[The following paper by CanKor Brain Trust member Paul Evans was originally presented at the “New Approach to Security in Northeast Asia: Breaking the Gridlock” workshop held on October 9th and 10th, 2012 in Washington, DC. The workshop was organized by the Nautilus Institute for Security and Sustainability and the Woodrow Wilson International Center for Scholars. Dr. Evans is Professor at the Institute of Asian Research, University of British Columbia. --CanKor]

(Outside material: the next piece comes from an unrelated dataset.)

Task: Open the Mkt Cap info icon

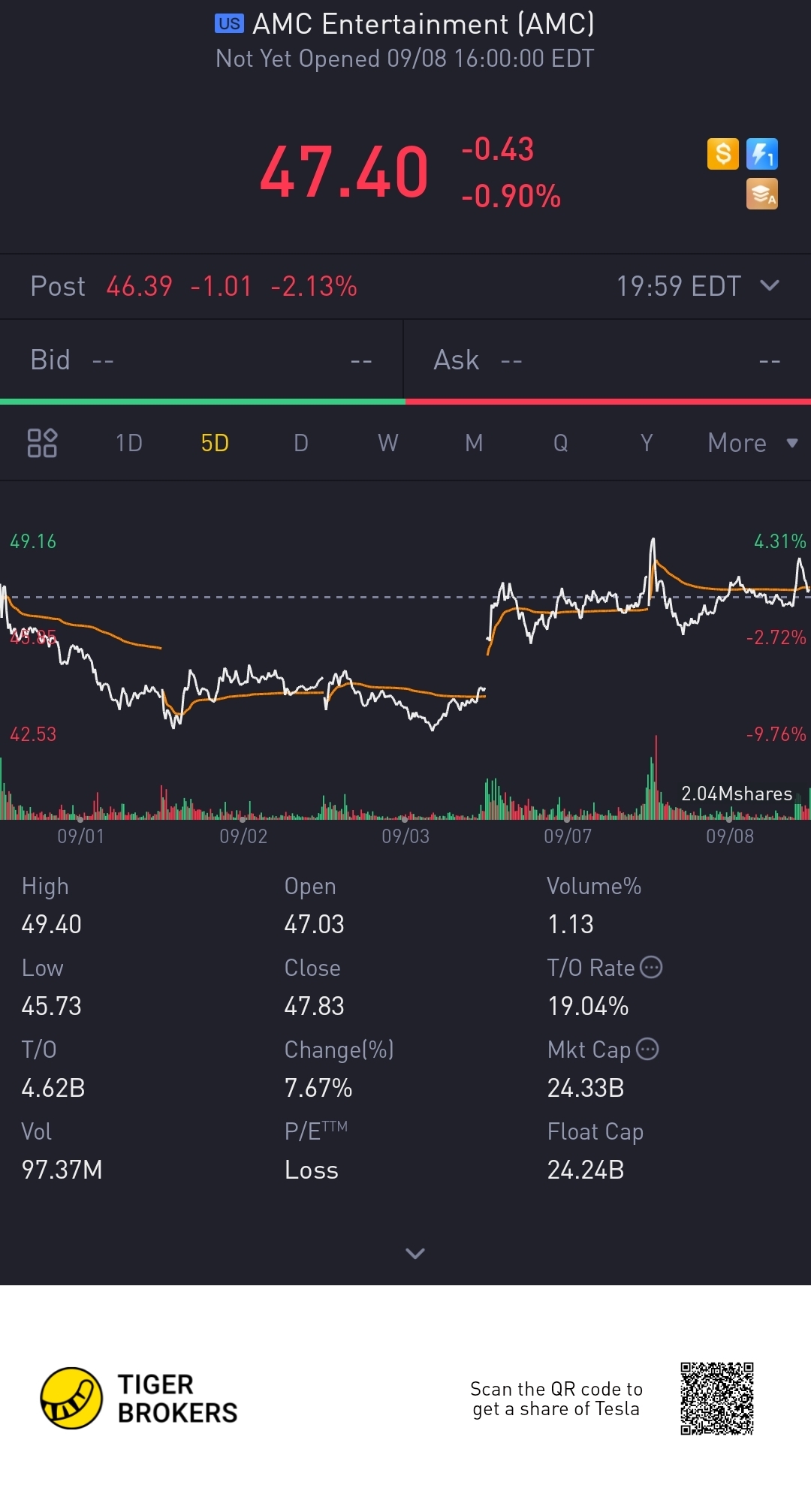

For a little more than a decade starting with the end of the Cold War in Europe Canada was an engaged, proactive and sometimes innovative player in multilateral security issues in Northeast Asia. It initiated the North Pacific Cooperative Security Dialogue between 1990 and 1993, a pioneering track-two process including the principal six in Northeast Asia plus Canada and Mongolia intended to lay the foundation for an inclusive regional process in a region re-framed as the North Pacific. It pursued an “engagement without illusions” approach to North Korea that included encouragement of multiple levels of academic and NGO connections and eventually led in 2001 to the establishment of diplomatic relations. The government provided financial assistance to KEDO and supported diplomats and academics in multiple track-two meetings on a multilateral and bilateral basis that focused on regional frameworks and initiatives, including on arms control, missile defense weaponization of space, and non-proliferation.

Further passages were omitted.